◆ THE EXERCISE: Reproduce the data below, replacing each occurrence of "Default Value" with "Initial Value" and leaving everything else unchanged.

◆ DATA TO PROCESS:
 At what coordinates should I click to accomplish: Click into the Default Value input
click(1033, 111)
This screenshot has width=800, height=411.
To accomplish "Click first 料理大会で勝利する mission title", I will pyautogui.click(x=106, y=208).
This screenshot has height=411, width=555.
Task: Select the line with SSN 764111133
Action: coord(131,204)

◆ EXPECTED OUTPUT:
 At what coordinates should I click to accomplish: Click into the Initial Value input
click(1033, 111)
This screenshot has width=800, height=411.
To accomplish "Click first 料理大会で勝利する mission title", I will pyautogui.click(x=106, y=208).
This screenshot has height=411, width=555.
Task: Select the line with SSN 764111133
Action: coord(131,204)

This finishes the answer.